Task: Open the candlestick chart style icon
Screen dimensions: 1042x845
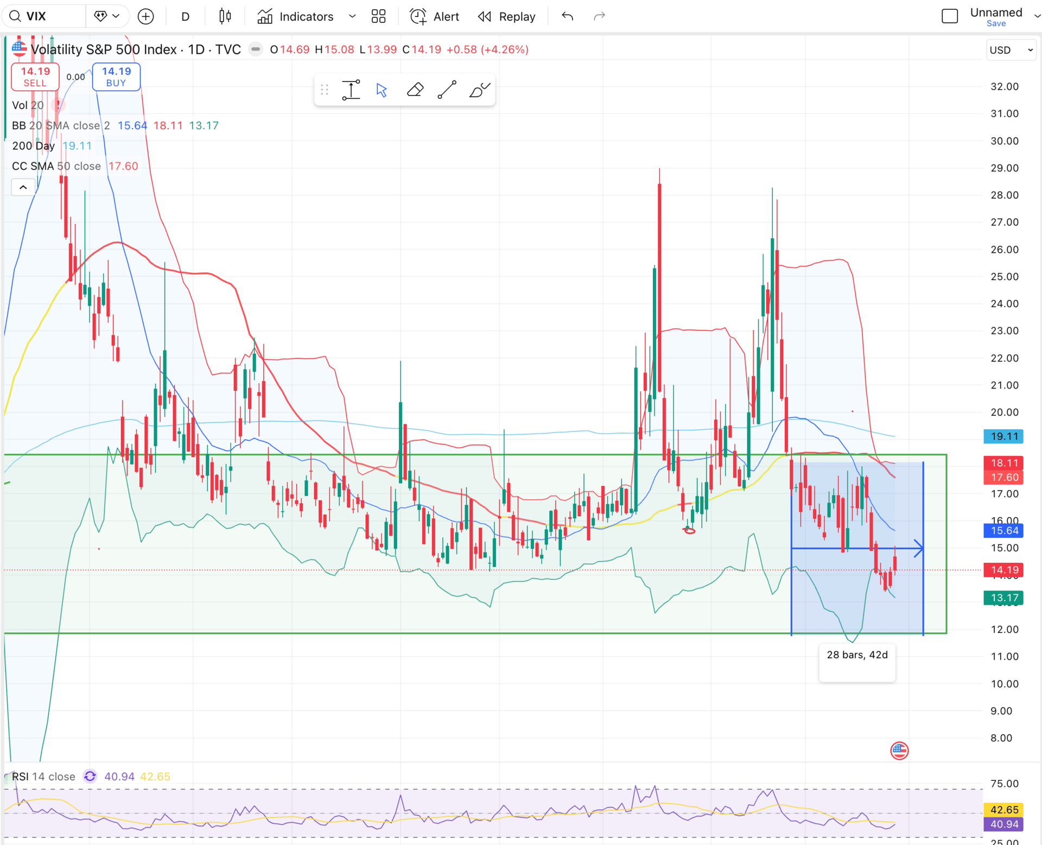Action: 225,16
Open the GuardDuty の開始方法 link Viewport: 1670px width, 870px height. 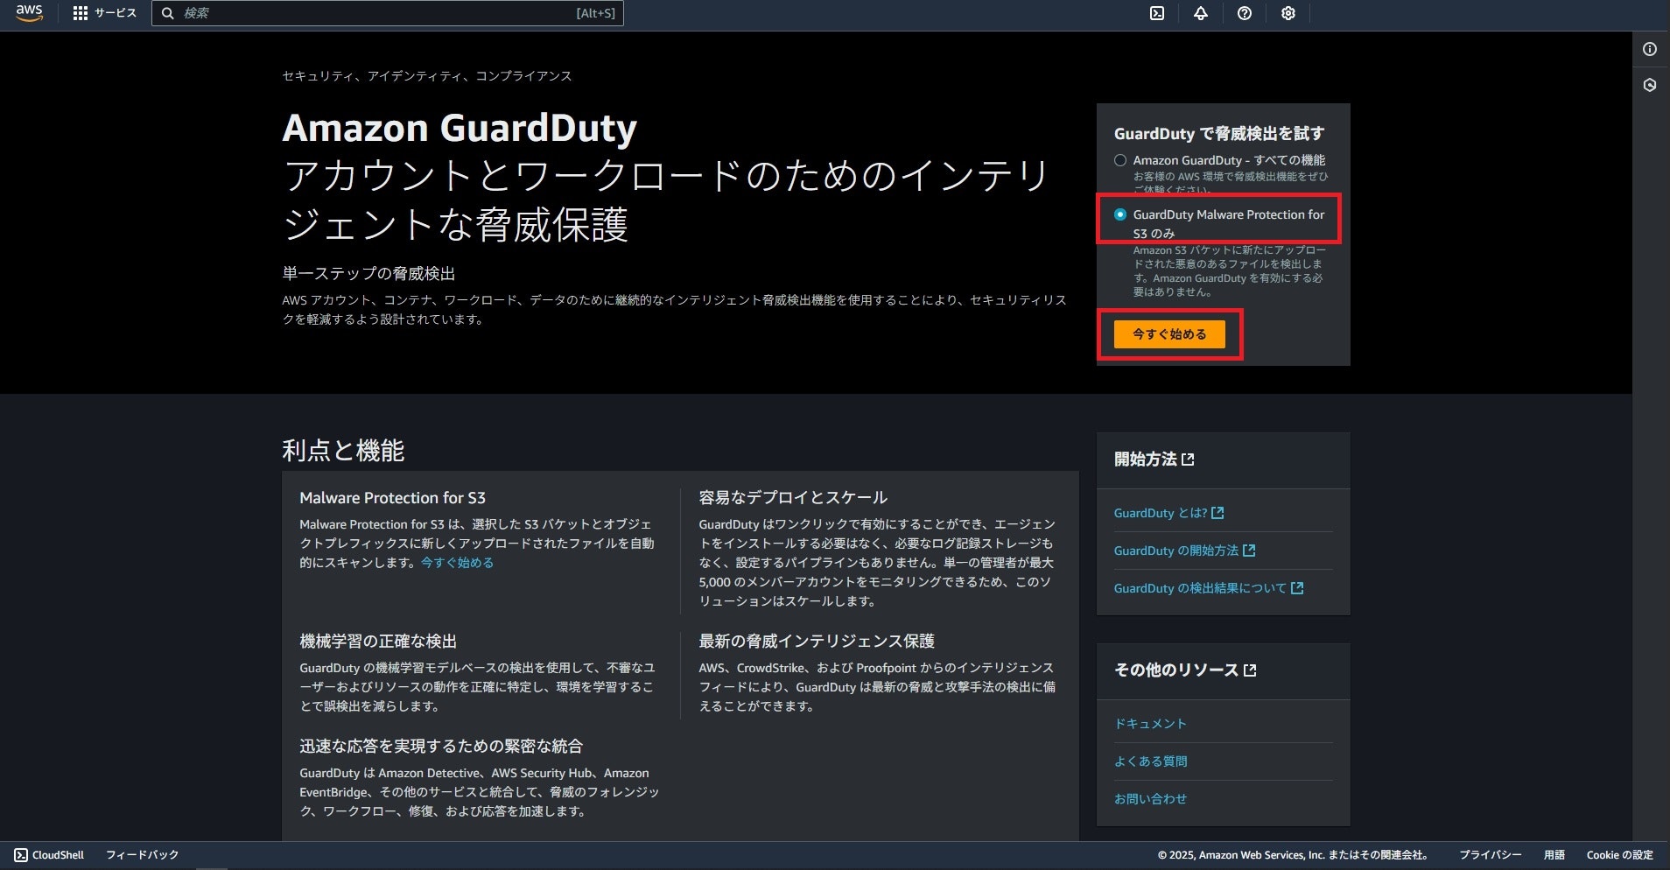pos(1179,551)
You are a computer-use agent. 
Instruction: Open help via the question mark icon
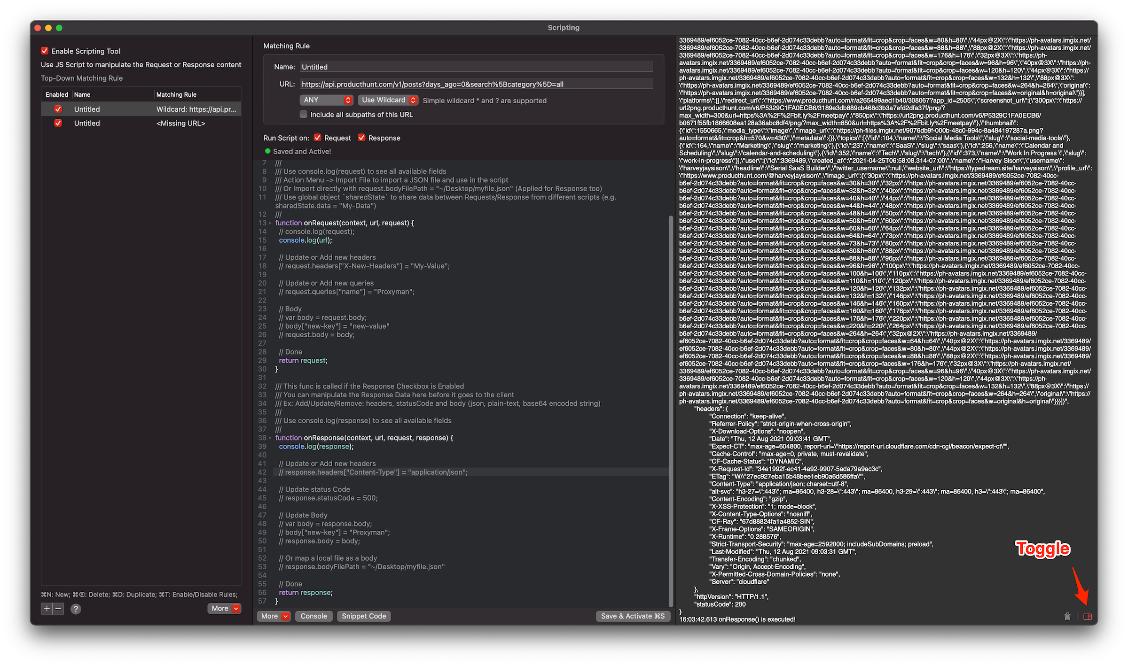pyautogui.click(x=76, y=609)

# INSTRUCTIONS TO FOLLOW:
Take the line with "You are a computer-use agent." and every line after it through the end of the data, and write only them out exactly, leaving out the pictures.

# ANSWER:
You are a computer-use agent. 
Instruction: Open help via the question mark icon
pyautogui.click(x=76, y=609)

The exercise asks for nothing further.